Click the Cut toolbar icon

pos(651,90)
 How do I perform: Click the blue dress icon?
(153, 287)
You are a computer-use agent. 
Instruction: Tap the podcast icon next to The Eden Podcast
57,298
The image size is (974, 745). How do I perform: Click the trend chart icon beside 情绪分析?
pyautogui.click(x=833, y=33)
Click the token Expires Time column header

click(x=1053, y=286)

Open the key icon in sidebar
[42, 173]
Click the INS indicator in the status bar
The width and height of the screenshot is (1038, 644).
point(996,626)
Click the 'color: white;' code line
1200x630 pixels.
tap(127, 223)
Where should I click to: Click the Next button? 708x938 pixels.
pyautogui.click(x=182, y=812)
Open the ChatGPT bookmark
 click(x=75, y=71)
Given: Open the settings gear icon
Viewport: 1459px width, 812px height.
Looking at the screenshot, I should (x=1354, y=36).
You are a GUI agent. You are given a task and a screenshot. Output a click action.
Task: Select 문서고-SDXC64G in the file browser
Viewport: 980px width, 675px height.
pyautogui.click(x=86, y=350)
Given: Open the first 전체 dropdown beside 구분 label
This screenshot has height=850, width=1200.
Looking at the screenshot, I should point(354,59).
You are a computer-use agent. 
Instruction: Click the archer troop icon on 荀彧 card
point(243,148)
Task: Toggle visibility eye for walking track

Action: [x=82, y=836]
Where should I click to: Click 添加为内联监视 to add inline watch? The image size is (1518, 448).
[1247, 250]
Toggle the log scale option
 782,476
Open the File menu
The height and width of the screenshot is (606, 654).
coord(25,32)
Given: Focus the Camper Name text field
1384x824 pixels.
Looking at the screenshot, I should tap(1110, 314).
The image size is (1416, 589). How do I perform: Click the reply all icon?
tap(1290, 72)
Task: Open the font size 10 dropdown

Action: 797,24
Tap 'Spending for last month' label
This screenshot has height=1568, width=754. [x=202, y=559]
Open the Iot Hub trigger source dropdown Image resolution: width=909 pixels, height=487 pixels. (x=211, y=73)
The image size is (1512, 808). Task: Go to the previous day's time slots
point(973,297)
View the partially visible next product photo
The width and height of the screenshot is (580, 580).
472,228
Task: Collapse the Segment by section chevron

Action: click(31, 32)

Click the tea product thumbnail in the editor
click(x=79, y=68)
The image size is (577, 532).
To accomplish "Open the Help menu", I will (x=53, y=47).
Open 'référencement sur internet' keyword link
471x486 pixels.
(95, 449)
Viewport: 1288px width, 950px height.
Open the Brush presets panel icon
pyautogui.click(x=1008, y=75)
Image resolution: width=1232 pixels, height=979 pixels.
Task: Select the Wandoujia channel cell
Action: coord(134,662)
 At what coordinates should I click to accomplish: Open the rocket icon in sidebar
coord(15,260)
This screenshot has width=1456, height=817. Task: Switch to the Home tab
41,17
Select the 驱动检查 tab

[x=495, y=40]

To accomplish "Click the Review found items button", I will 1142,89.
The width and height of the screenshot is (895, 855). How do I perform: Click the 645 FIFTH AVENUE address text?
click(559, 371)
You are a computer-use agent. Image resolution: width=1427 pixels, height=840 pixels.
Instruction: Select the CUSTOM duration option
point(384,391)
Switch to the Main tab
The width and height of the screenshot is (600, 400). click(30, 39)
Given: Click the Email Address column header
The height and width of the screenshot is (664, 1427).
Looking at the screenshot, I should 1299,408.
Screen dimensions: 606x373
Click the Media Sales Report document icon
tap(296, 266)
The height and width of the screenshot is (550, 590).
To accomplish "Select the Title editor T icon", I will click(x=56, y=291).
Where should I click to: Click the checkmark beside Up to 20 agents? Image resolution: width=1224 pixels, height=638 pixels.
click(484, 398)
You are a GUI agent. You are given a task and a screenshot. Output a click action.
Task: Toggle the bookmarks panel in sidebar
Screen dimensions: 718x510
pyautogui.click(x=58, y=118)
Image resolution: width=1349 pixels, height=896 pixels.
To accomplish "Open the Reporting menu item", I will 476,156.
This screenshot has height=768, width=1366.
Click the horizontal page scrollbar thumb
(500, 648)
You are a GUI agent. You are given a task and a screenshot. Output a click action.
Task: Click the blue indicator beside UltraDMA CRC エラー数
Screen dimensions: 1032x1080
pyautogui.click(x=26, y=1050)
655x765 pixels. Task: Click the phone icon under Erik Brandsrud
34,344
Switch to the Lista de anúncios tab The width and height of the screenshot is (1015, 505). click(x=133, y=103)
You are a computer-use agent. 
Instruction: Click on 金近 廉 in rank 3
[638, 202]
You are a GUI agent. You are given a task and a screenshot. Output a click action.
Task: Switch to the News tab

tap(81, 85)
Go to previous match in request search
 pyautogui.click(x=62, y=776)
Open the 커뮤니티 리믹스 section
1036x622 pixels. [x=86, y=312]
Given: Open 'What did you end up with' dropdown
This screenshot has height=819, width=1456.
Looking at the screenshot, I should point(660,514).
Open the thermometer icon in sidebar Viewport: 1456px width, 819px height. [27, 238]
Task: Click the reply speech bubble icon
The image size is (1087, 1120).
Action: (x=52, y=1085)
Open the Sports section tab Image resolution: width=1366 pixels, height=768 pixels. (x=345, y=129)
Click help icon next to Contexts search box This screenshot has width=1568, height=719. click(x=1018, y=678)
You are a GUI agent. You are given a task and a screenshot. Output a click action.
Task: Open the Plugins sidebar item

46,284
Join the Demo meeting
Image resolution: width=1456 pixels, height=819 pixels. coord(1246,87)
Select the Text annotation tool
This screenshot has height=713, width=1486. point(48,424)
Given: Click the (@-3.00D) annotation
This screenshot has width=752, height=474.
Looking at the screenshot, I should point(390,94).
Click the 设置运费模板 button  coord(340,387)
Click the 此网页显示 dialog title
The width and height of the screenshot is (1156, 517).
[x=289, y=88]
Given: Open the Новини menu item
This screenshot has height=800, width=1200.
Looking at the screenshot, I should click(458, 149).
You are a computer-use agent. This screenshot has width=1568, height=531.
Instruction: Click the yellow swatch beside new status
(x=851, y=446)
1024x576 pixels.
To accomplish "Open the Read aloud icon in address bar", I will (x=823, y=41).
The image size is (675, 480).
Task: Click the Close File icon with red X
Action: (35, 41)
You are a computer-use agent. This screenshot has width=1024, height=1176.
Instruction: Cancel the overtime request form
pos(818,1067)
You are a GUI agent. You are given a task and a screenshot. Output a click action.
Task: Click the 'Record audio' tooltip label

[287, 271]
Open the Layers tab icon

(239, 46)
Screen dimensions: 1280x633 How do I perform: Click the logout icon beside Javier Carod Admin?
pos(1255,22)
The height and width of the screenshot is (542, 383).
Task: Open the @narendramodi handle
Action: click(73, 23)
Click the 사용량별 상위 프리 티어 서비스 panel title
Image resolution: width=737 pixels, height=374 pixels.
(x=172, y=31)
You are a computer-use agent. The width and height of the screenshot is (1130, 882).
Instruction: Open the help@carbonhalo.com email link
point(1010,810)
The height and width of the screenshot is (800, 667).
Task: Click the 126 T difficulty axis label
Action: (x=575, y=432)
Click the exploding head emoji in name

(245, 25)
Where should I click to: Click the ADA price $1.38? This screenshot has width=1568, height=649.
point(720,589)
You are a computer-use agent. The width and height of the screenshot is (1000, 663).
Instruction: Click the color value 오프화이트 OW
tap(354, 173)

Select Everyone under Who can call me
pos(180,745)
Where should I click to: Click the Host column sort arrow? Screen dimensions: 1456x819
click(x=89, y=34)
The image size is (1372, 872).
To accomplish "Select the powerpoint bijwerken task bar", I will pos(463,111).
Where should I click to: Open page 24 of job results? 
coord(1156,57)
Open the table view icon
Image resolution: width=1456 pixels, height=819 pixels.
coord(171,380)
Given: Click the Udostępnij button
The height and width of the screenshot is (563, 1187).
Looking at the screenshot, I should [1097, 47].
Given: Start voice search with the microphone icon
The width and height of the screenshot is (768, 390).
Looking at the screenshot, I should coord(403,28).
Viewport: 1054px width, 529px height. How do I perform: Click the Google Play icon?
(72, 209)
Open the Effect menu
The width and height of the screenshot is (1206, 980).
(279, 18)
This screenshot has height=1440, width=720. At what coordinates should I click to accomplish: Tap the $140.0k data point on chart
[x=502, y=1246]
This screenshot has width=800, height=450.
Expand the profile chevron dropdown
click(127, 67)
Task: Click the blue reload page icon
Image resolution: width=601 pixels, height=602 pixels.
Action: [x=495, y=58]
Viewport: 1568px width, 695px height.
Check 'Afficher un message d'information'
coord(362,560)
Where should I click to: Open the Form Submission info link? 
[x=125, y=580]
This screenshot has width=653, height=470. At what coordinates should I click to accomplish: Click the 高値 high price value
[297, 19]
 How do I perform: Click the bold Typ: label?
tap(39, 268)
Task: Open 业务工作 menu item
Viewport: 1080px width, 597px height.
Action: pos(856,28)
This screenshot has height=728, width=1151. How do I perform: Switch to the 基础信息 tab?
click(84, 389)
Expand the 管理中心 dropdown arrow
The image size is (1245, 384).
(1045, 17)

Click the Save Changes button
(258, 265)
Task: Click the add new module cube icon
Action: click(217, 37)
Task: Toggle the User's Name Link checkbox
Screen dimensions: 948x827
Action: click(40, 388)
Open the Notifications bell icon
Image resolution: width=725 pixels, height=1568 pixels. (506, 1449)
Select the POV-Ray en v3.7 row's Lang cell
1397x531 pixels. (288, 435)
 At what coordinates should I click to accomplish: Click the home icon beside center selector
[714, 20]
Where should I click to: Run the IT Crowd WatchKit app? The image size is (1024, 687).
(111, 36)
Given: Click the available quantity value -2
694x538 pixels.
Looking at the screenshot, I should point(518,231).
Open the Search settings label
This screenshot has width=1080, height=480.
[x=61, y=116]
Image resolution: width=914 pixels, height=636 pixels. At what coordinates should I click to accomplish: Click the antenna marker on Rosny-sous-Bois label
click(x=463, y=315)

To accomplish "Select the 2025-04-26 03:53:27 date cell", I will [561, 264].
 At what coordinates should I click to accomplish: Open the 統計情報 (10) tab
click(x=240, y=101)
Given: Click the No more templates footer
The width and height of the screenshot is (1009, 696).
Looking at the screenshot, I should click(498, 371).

• [HOW TO COMPLETE THIS TASK]
From the records above, copy out the line with "Screen dimensions: 606x373", the line with "Image resolution: width=1349", and every line between them, word for word.

• [SOLUTION FOR THIS PROBLEM]
Screen dimensions: 606x373
Click the Media Sales Report document icon
tap(296, 266)
The height and width of the screenshot is (550, 590).
To accomplish "Select the Title editor T icon", I will click(x=56, y=291).
Where should I click to: Click the checkmark beside Up to 20 agents? Image resolution: width=1224 pixels, height=638 pixels.
click(484, 398)
You are a GUI agent. You are given a task and a screenshot. Output a click action.
Task: Toggle the bookmarks panel in sidebar
Screen dimensions: 718x510
pyautogui.click(x=58, y=118)
Image resolution: width=1349 pixels, height=896 pixels.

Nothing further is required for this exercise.